Friday, December 16, 2011
Gasification: Definition, Please!
One of the themes that is becoming increasingly obvious to us at the Better BTU is that there is a lack of standardization of terminology in our emerging industry. This makes it difficult to classify different kinds of technology and creates barriers in communication with each other and the larger audience outside the renewable energy field.
A prime example of this involves the term ‘gasification.’ Merriam-Webster defines gasification as “a conversion into gas; especially: conversion of coal into natural gas.”

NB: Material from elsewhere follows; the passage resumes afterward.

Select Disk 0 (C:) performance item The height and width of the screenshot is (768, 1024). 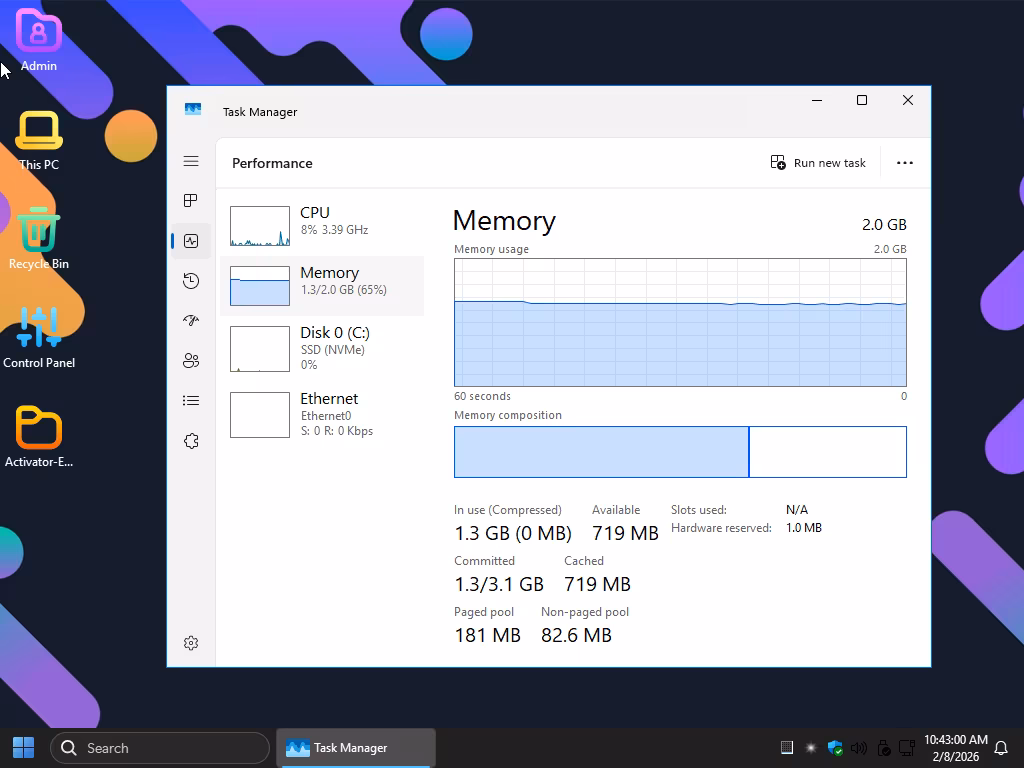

This overly simplistic definition by the dictionary leaves plenty of questions. Under this definition, you can argue that the fire pit you have in your backyard is a gasifier simply because the solid wood is converted into a gas as a result of being burned. Of course, because this isn’t an environmentally sound process, most in our industry today wouldn’t acknowledge your homemade gasifier.
Because it does fall under the broad definition, however, you will find all manner of waste-to-energy projects claiming the coveted gasifier status. A quick google search on gasification will bring up projects using fluidized bed boilers, plasma gasifiers and partial-oxidation gasifiers.
While some would classify all these projects under the broad spectrum of gasifiers and organize them along a line of stoichiometric combustion, others would insist that incinerators and fluidized bed boilers don’t belong there. This lack of definition leads to confusion and makes the unknowledgeable consumer vulnerable to marketing propoganda.
Vendors using older technology are re-branding themselves as gasifiers in order to appear current; and they aren’t wrong. Under the broad definition, they are indeed gasifiers. However, today’s industry has assigned a fluid and different meaning to the term intended to relay the idea of a cleaner process that produces significantly fewer emissions.
Before we can expect the rest of the world to jump on the clean air bandwagon, we must first clean up our language. We’ve got to define and categorize our technologies based on emissions output and not the process used to get there.